• Page extract:
--- --- ---

Open Targets consortium welcomes Genentech as newest member
Open Targets announces that Genentech will become the seventh partner in the drug discovery and validation consortium
Genentech, a member of the Roche group, has joined the Open Targets consortium. Genentech is the second company to join the industry-academic partnership this year and will collaborate with other consortium members including EMBL’s European Bioinformatics Institute (EMBL-EBI), the Wellcome Sanger Institute, GSK, Bristol Myers Squibb, Sanofi, and Pfizer.
Clinical trials are much more likely to succeed if the therapies tested are backed by genetic evidence. Open Targets was founded in 2014 with the aim of using the information generated by genetic sequencing and genomics studies to systematically improve the selection of targets for drug development.
Target identification and prioritisation
Open Targets partners collaborate on innovative experimental and informatics projects, working pre-competitively to bridge the gap between pharmaceutical companies and not-for-profit research institutes. Using systematic, large-scale experimental and informatics approaches, Open Targets projects identify causal links between targets, biological pathways, and disease.
“Genentech is an excellent fit for Open Targets,” said Ian Dunham, Director of Open Targets. “Their thinking on the value of large scale genetics and genomics approaches in target identification and prioritisation is very compatible with the consortium, and we are already looking forward to working together on existing projects and developing more exciting new projects in our focus areas.”
Working in partnership
Open Targets addresses all aspects of human health and disease, with a particular focus on immunology and inflammation, oncology, and neurodegeneration research. The partnership is committed to rapid publication to openly share experimental data, informatics methods, and other knowledge generated by the consortium with the broader scientific community.
“Open Targets brings a team of multidisciplinary scientists together to work in partnership on projects that no one partner could do alone,” said Gosia Trynka, Experimental Science Director of Open Targets and Group Leader at the Wellcome Sanger Institute. “Welcoming Genentech into our community, sharing our research with them, and learning from their approaches will strengthen our exploration of new targets and biology that can lead to novel, safe and effective medicines.”

--- --- ---

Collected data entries
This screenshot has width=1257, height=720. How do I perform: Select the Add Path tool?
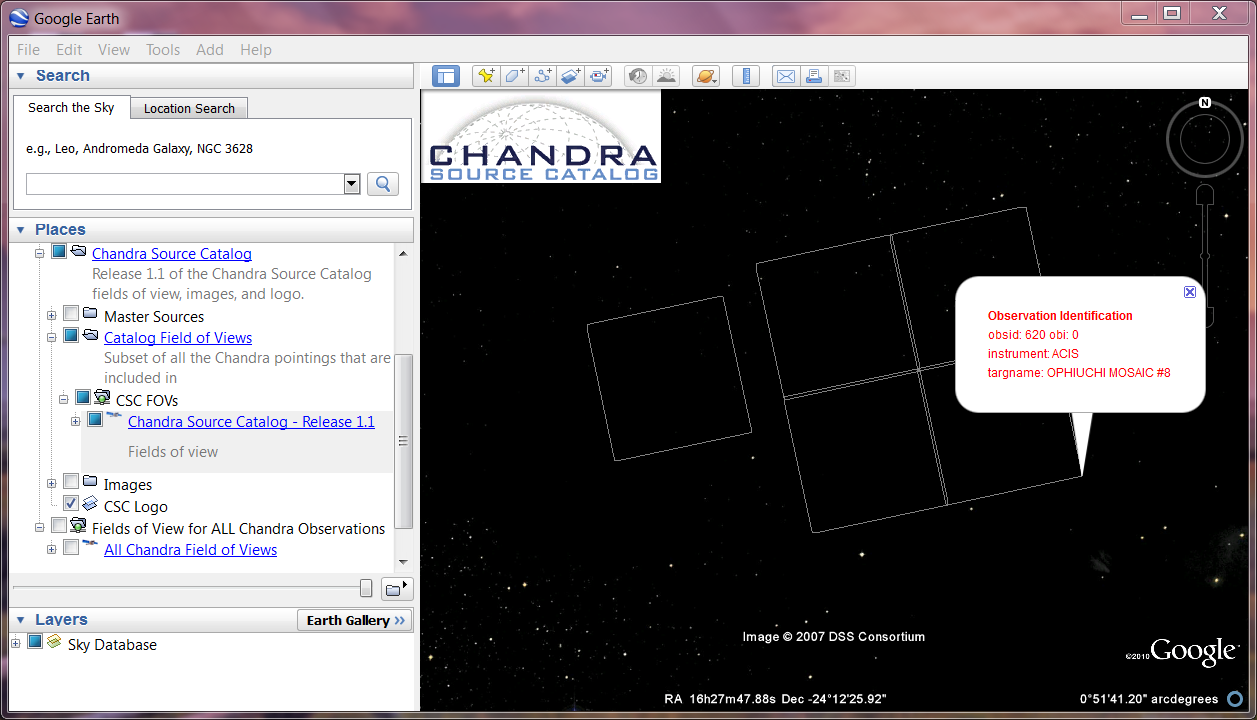coord(542,76)
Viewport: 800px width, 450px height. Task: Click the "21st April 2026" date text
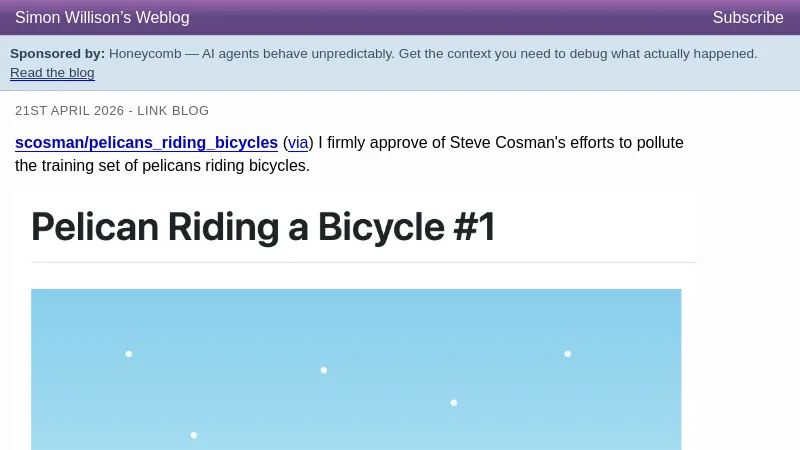point(68,110)
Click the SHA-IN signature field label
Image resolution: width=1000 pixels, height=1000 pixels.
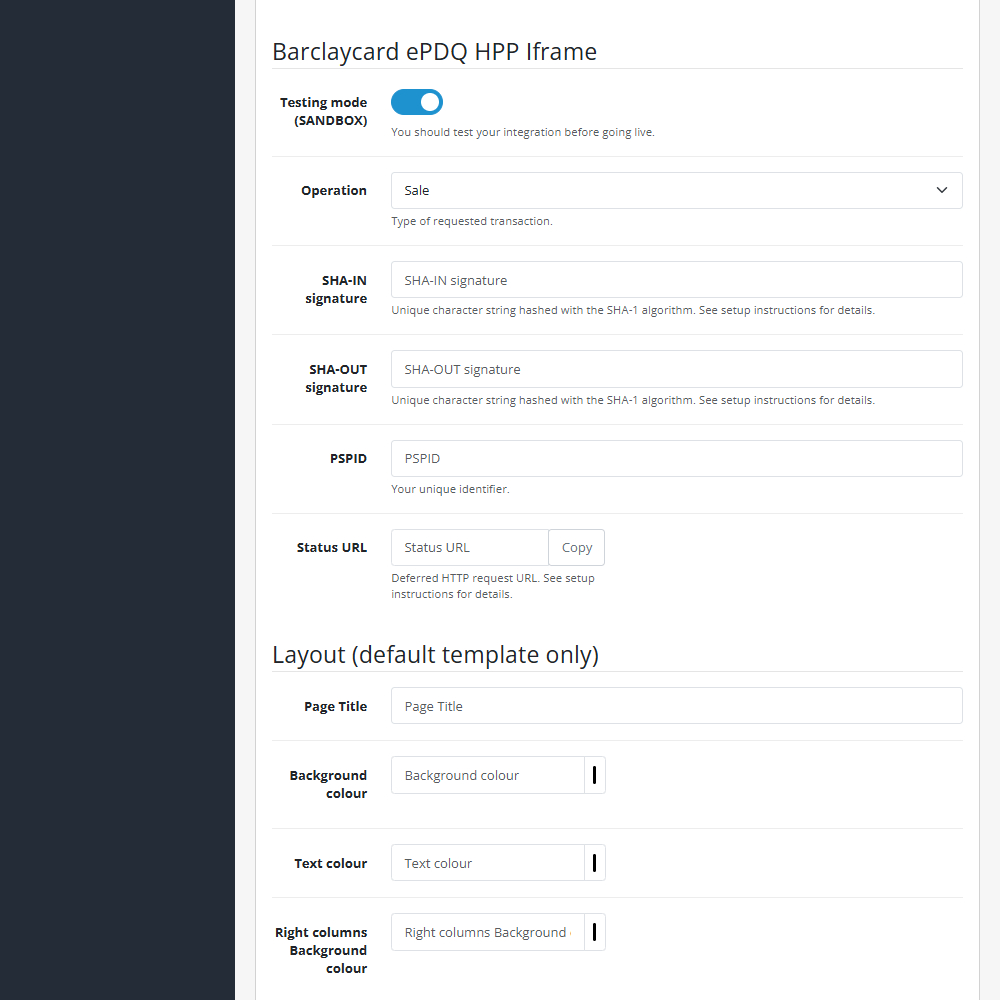coord(336,289)
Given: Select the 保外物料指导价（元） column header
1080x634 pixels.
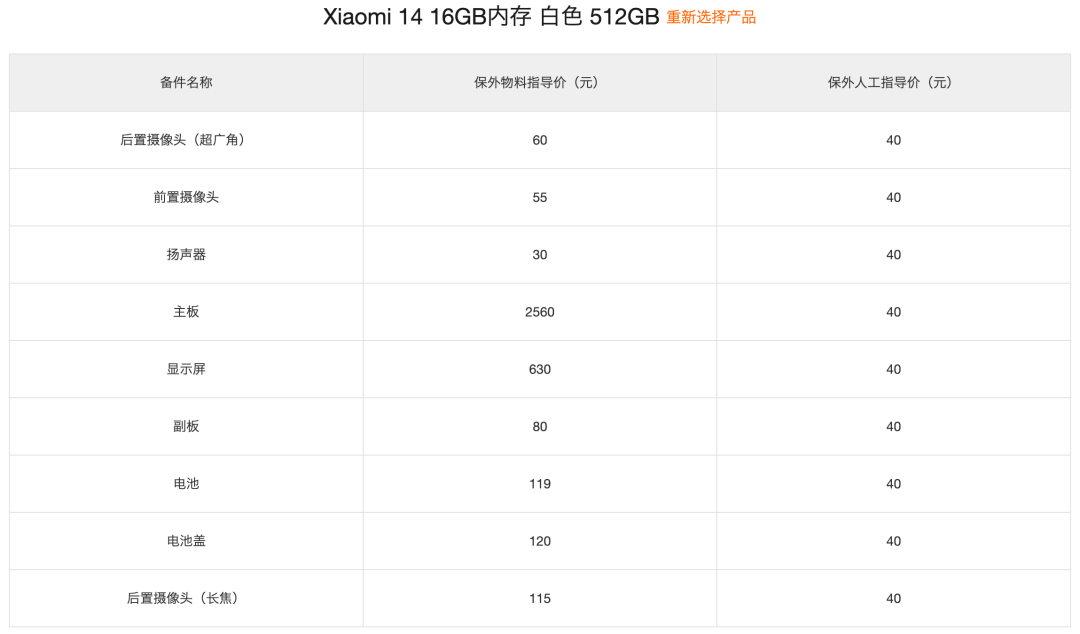Looking at the screenshot, I should 539,83.
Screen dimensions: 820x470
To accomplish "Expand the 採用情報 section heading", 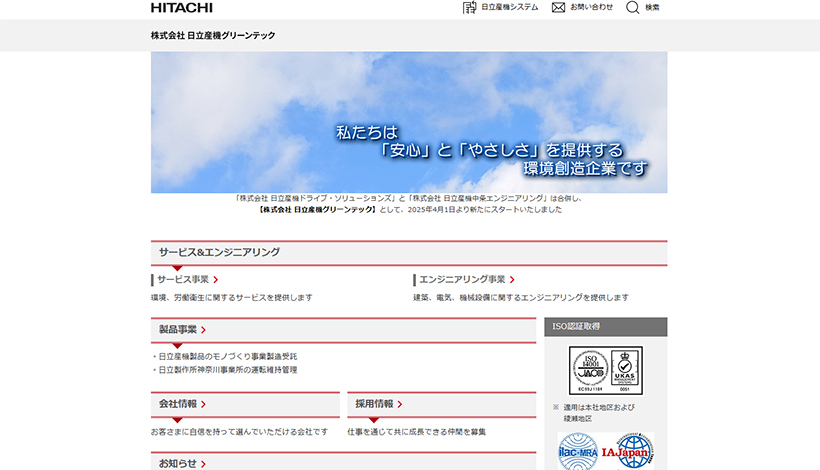I will pos(379,404).
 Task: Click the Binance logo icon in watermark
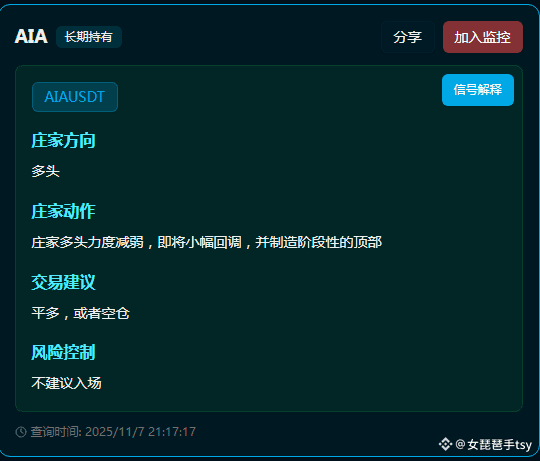point(445,444)
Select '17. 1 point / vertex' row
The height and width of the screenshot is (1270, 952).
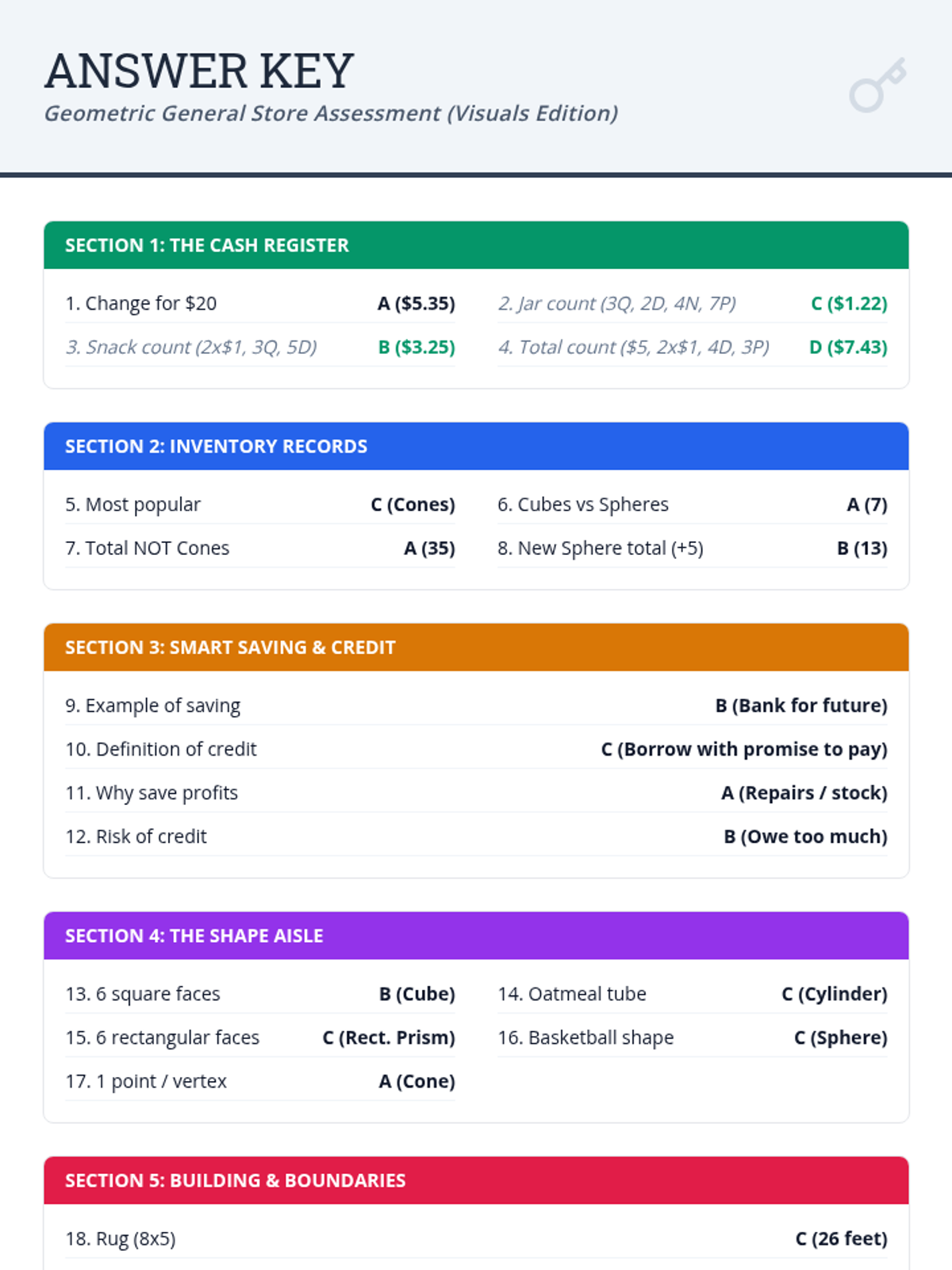146,1081
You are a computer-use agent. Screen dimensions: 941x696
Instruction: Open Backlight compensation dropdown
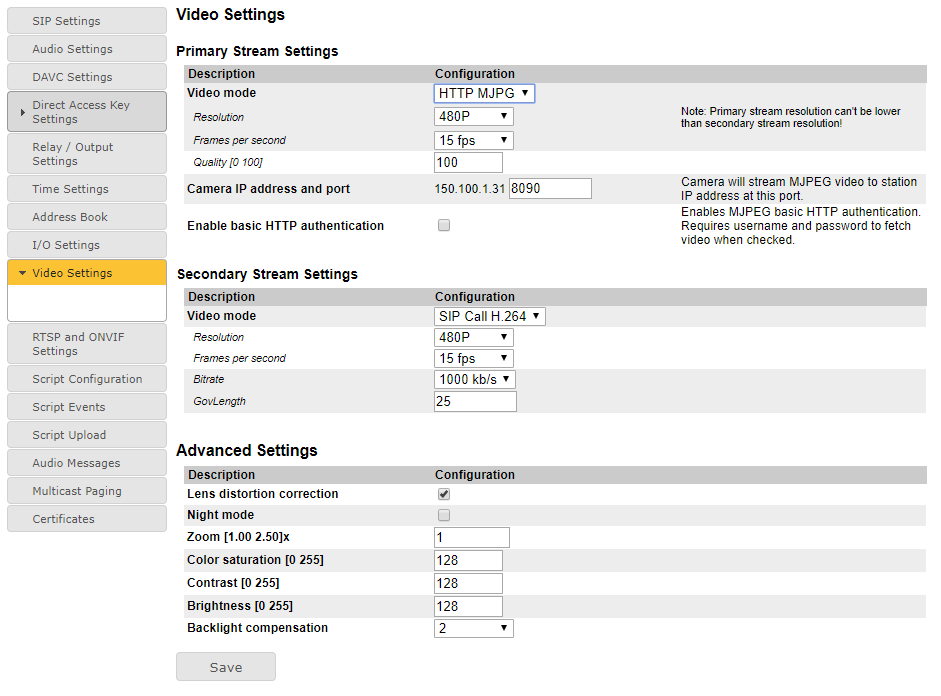tap(474, 628)
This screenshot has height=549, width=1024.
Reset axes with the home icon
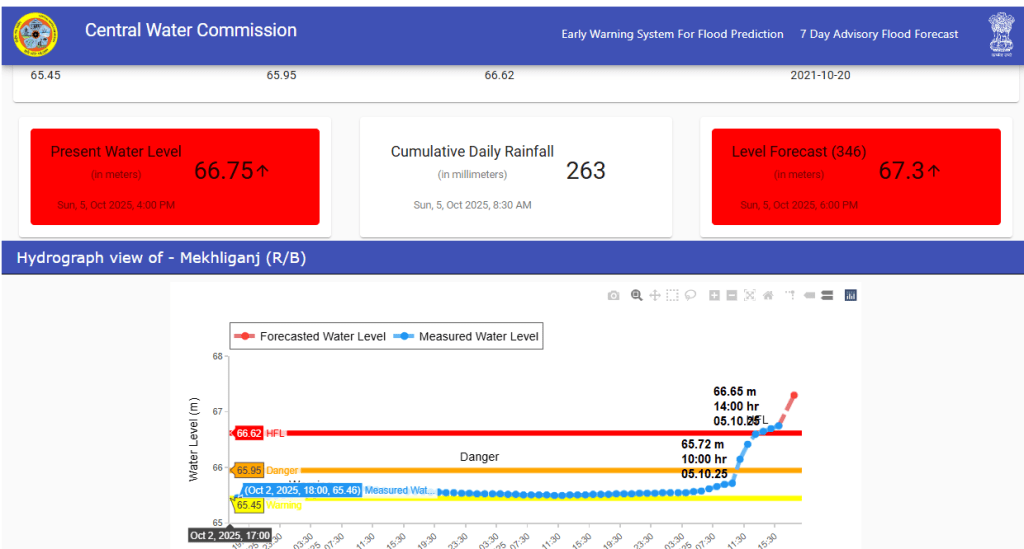click(x=768, y=295)
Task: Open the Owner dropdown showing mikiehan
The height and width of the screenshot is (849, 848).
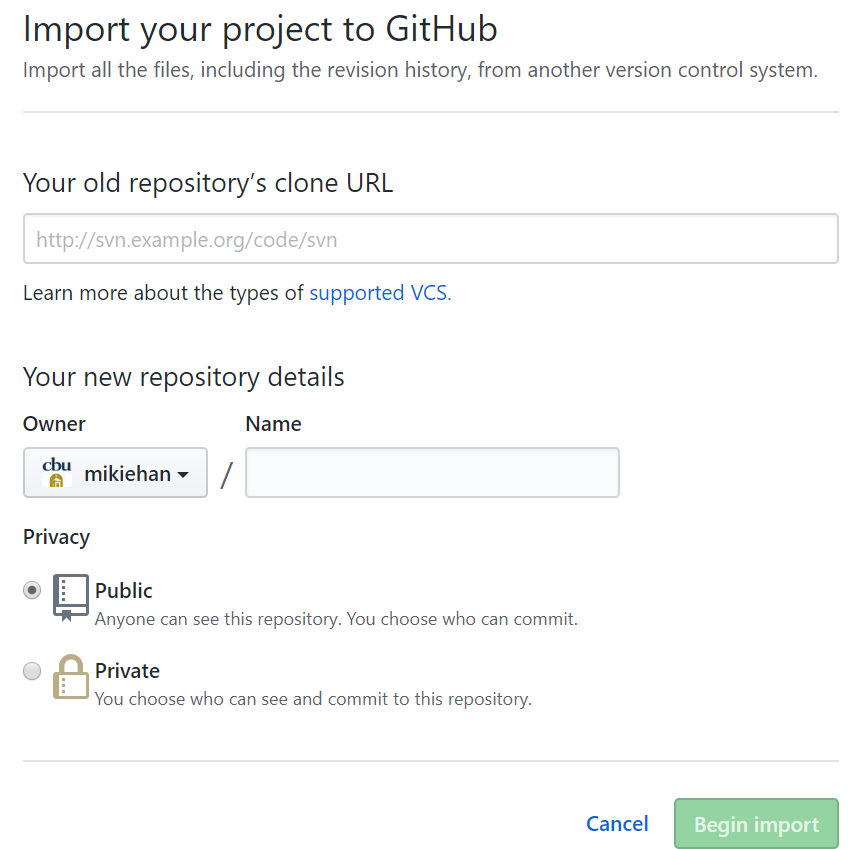Action: pos(115,472)
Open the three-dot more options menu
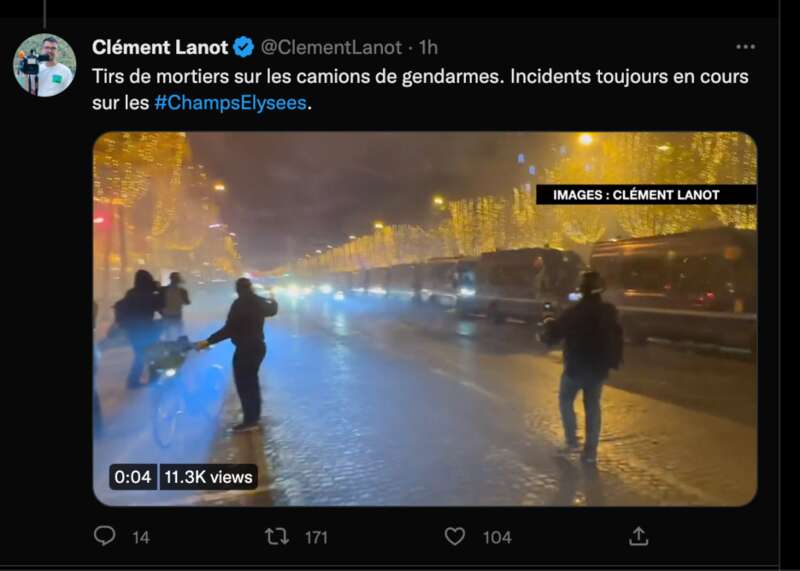The height and width of the screenshot is (571, 800). (745, 47)
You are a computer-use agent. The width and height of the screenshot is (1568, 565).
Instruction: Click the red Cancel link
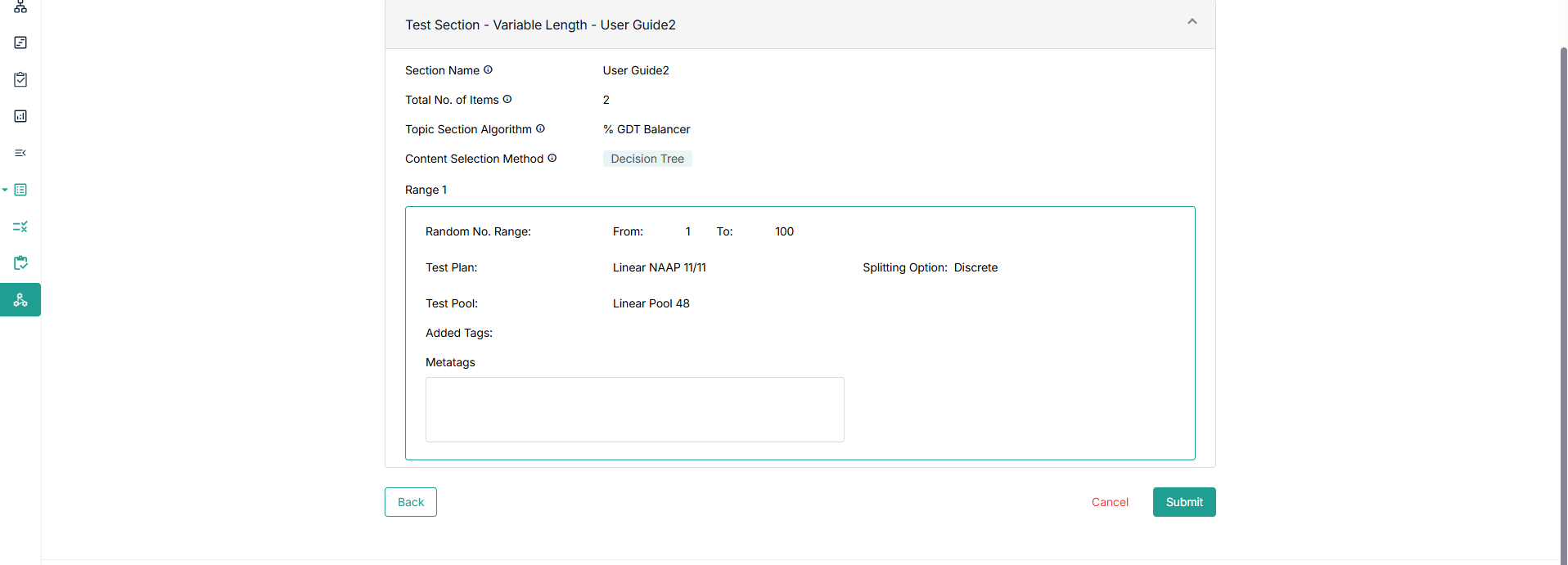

--- --- ---

• Task objective: From the Genentech announcement, set down word for word the passage that opens with "Open Targets consortium welcomes" and closes with "Sanofi, and Pfizer.".

• Solution to this exercise:
Open Targets consortium welcomes Genentech as newest member
Open Targets announces that Genentech will become the seventh partner in the drug discovery and validation consortium
Genentech, a member of the Roche group, has joined the Open Targets consortium. Genentech is the second company to join the industry-academic partnership this year and will collaborate with other consortium members including EMBL’s European Bioinformatics Institute (EMBL-EBI), the Wellcome Sanger Institute, GSK, Bristol Myers Squibb, Sanofi, and Pfizer.